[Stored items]

* * *

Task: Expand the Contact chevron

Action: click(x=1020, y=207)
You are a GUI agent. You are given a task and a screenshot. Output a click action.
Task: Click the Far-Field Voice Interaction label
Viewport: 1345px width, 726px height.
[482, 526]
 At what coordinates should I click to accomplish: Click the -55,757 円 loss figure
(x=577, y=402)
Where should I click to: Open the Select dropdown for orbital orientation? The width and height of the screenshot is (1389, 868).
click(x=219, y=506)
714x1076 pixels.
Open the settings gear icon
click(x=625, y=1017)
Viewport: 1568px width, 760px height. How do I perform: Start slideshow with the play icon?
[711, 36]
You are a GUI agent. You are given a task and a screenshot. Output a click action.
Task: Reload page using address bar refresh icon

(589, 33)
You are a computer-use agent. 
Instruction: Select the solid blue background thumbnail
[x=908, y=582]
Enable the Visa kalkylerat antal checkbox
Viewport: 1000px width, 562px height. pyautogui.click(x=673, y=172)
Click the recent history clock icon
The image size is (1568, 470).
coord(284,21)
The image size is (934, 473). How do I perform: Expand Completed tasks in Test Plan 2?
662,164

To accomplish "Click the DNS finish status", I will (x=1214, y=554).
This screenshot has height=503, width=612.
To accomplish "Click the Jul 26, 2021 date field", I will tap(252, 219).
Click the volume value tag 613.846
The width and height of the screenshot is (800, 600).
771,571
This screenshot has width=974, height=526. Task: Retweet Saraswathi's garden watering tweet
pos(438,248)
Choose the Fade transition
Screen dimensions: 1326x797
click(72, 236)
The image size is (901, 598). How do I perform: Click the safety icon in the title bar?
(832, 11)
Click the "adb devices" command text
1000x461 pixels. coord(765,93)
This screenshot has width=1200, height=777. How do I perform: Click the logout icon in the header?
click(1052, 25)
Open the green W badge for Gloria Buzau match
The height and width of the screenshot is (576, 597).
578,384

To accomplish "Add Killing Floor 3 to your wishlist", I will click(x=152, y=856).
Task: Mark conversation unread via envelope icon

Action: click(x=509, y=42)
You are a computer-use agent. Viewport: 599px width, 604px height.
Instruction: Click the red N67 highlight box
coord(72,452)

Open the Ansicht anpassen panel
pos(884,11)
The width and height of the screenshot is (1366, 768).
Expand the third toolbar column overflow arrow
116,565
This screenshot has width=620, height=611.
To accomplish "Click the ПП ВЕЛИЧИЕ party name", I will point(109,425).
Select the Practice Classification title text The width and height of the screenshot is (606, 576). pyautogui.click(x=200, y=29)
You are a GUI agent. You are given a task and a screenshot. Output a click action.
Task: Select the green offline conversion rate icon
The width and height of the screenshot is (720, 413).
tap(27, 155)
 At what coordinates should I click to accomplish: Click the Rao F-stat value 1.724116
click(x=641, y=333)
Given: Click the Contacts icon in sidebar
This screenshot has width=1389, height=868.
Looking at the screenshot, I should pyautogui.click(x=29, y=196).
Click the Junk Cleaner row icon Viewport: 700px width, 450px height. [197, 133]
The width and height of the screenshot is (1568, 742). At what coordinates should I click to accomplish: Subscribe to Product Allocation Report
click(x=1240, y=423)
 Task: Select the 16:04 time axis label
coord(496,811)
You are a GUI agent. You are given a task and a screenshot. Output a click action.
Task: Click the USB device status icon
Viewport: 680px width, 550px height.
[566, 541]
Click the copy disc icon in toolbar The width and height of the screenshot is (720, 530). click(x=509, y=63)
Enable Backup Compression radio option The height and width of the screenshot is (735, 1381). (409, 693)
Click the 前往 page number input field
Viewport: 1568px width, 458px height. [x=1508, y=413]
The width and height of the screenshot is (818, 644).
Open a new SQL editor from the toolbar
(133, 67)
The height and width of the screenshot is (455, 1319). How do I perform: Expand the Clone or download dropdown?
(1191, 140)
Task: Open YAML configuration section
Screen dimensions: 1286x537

* * *

Task item: Search the records for the string "computer", and copy every line that holds it.

The answer:
You are a computer-use agent. 
You are a computer-use agent. Viewport: 599px width, 604px height.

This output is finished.